LA PAZ, BOLÍVIA (FOLHAPRESS) - Apesar de não ter reunido quórum nem na Câmara de Deputados nem no Senado, a senadora Jeanine Añez, 52, declarou-se presidente da Bolívia, ocupando o vácuo de poder deixado pela renúncia de Evo Morales e de seu vice no domingo (10).

“Assumo a Presidência do Estado”, disse ela na Assembleia Nacional, poucos minutos antes das 19h (20h em Brasília). “A Bolívia precisa ser livre, pacificada e democrática. Minha prioridade é convocar eleições o mais cedo possível.”

Ao final de seu pronunciamento, os senadores celebraram com gritos de “Bolívia, Bolívia” e entoaram o hino.

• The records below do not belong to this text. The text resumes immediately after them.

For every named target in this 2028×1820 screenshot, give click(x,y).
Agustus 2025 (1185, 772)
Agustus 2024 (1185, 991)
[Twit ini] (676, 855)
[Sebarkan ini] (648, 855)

Não houve votação, e muitos legisladores do MAS (Movimento para o Socialismo), partido de Evo, não estavam na sessão —parte deles não conseguiu chegar porque as estradas que ligam o aeroporto a La Paz estão bloqueadas.

Añez justificou que assumiria a Presidência de acordo com o que estabelece o regimento do Senado sobre sucessão na Casa.

Segundo a interpretação que ela apresentou da regra, “ante a renúncia do presidente e do primeiro vice-presidente do Senado, o regimento da Câmara dos Senadores permite que eu assuma o comando do Estado para garantir a transição”.

Depois do anúncio, os militares que protegiam a entrada da Assembleia usaram gás lacrimogêneo para dispersar os manifestantes reunidos ali desde o começo da tarde.

Jeanine Añez caminhou escoltada por policiais e militares do parlamento até o Palácio Quemado, sede do governo. Estava cercada também por opositores de Evo.

Ela subiu a escadaria com a Constituição em mãos. “Agradeço aos que nos acompanham, o movimento cívico, os irmãos indígenas, a Igreja, amamos a Bolívia. Quero agradecer a essa juventude que saiu às ruas e que não conhecia outro objetivo. Eles saíram para mostrar que sim, se podia. Queria pedir um minuto de silêncio pelos que morreram nas últimas semanas.”

O minuto de silêncio foi respeitado, e houve aplausos e um grito de “viva a Bolívia”.

Política sem muita expressão nacional, que acabou alçada aos holofotes internacionais com a renúncia de Evo, Jeanine Añez Chávez é advogada de formação e foi diretora de um canal de TV local em sua cidade, Trinidad, no departamento de Beni.

Entrou para a política em 2006 como membro da Assembleia Constituinte e participou da elaboração da Constituição boliviana promulgada em 2009.

Já era de oposição nessa época, defendendo bandeiras como a limitação aos poderes presidenciais e a maior autonomia dos governos regionais.

Em 2009, foi eleita senadora pela aliança de direita Plan Progreso para Bolívia-Convergência Nacional. Em 2015, foi reeleita pela também direitista Unidad Democrata.

Sua bancada sempre foi minoritária, e foi graças a isso que ela se tornou a segunda vice-presidente do Senado. Pela lei boliviana, esse cargo deve ser ocupado por um integrante da minoria na Casa.

“Ela nunca foi uma líder de primeira linha, apesar de ter bastante experiência na política”, conta Christopher André, jornalista do El Deber, na Bolívia.

“É conhecida por ter desempenhado forte papel na Constituinte e na defesa da autonomia regional. Mas não teria sido candidata a esse cargo [de presidente] em outra situação.”

A Constituição da Bolívia determina que, em caso de ausência do presidente do país, assuma o vice-presidente ou o líder do Senado, mas ambos renunciaram junto com Evo.

O primeiro vice-líder do Senado, também governista, foi outro que pediu demissão. Assim, segundo a interpretação de Añez, ela seria a próxima na linha sucessória.

Quando chegou à sede do governo, ela apareceu com a faixa presidencial ao lado do opositor Luis Fernando Camacho. Ela segurava a Bíblia, e ele, a Constituição.

O ex-presidente boliviano, que renunciou por pressão das Forças Armadas e de manifestações populares, chamou a manobra de Añez de golpe. “O golpe mais astuto e nefasta da história foi consumado”, escreveu em uma rede social.

“Uma senadora de direita golpista se autoproclama presidente do Senado e presidente interina da Bolívia, sem quórum legislativo, rodeada de um grupo de cúmplices e cercada pelas forças armadas e pela polícia que reprimem o povo.”